Bielsa erklärt Nández-Aus für WM 2026: Sportliche Gründe, kein persönlicher Konflikt
Uruguays Nationaltrainer Marcelo Bielsa weist Spekulationen über persönliche Differenzen mit Nahitan Nández zurück. Auch Luis Suárez fehlt im Aufgebot – aus rein sportlichen Erwägungen.

Marcelo Bielsa hat erstmals öffentlich Stellung zur überraschenden Nichtberücksichtigung von Nahitan Nández im uruguayischen WM-Kader 2026 bezogen. Bei einer Pressekonferenz in Montevideo betonte der argentinische Trainer, die Entscheidung sei „rein sportlich“ motiviert. „Es gibt keinen außersportlichen Grund, warum ich einen Spieler einlade oder nicht", erklärte Bielsa und widersprach damit Gerüchten über einen persönlichen Konflikt. Der 28-jährige Mittelfeldspieler gehörte zuvor zum Stammpersonal. Bielsa räumte ein, die Verwunderung über das Fehlen zu verstehen.
Die Bekanntgabe der 26 Namen durch den uruguayischen Verband AUF hatte in den Tagen zuvor für Diskussionen gesorgt. Bielsas Mischung aus erfahrenen Kräften wie Torhüter Sergio Rochet und einer neuen Generation gilt als optimistische Kampfansage. Indonesische Medien wie „Jawa Pos“ berichteten, dass Uruguay in den USA das Ziel habe, die Gruppenphase zu überstehen, und verwiesen auf die gelungene Kombination aus Routiniers und Talenten.
Intern stieß Bielsas Entscheidung auf Widerstand. José María Giménez, Abwehrchef und Führungsfigur, verteidigte Nández leidenschaftlich und kritisierte Darstellungen, wonach der Profi in Testspielen Desinteresse gezeigt habe. „Ich muss mich für manche entschuldigen", sagte Giménez sichtlich erregt – ein klares Signal, dass die Mannschaft geschlossen hinter dem Ausgeschlossenen steht. Spanische Medien wie „La Gaceta“ griffen die Kabinenreaktion auf und sprachen von einer wiederaufgeflammten Debatte über Bielsas Auswahlkriterien.
Parallel wies Bielsa Spekulationen um Luis Suárez zurück.

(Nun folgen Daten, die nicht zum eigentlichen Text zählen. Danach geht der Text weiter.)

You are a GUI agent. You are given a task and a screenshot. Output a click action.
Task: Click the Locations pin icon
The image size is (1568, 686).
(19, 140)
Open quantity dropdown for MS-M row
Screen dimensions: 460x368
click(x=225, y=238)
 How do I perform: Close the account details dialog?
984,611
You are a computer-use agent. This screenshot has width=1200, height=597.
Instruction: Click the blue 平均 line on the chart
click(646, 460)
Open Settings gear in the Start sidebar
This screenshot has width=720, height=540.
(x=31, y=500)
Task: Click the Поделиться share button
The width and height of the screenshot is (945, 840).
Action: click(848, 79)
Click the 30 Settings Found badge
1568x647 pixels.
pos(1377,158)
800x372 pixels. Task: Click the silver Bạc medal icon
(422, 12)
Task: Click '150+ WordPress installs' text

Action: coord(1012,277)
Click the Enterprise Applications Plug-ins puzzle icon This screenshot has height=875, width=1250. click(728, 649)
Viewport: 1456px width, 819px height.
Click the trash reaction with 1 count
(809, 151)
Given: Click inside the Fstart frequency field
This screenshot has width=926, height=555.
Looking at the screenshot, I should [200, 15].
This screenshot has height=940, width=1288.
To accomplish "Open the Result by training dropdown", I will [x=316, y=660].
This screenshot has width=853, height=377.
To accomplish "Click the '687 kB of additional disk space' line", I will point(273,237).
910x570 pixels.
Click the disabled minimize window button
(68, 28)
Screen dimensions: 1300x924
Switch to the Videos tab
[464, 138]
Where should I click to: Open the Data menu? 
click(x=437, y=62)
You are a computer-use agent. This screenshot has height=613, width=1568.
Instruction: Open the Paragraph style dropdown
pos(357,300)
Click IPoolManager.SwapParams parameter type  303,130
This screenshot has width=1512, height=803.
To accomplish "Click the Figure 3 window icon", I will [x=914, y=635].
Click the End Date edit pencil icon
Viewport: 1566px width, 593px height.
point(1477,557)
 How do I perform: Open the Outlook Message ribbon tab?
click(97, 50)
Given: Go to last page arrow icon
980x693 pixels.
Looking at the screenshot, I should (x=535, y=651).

Der 39‑jährige Rekordtorschütze hatte nach seinem Rücktritt 2024 kürzlich Bereitschaft zu einer Rückkehr signalisiert, wurde jedoch nicht berufen. Auch hier hob der Coach hervor, er habe keinerlei Differenzen mit Suárez, sondern setze auf andere Offensivoptionen um Darwin Núñez. „Ich brauche keine Entschuldigung von ihm", stellte Bielsa klar. Nigerianische Zeitungen wie „The Punch“ sahen darin eine konsequente Linie des Trainers, der bewusst auf Leistungsprinzip und taktische Flexibilität setzt.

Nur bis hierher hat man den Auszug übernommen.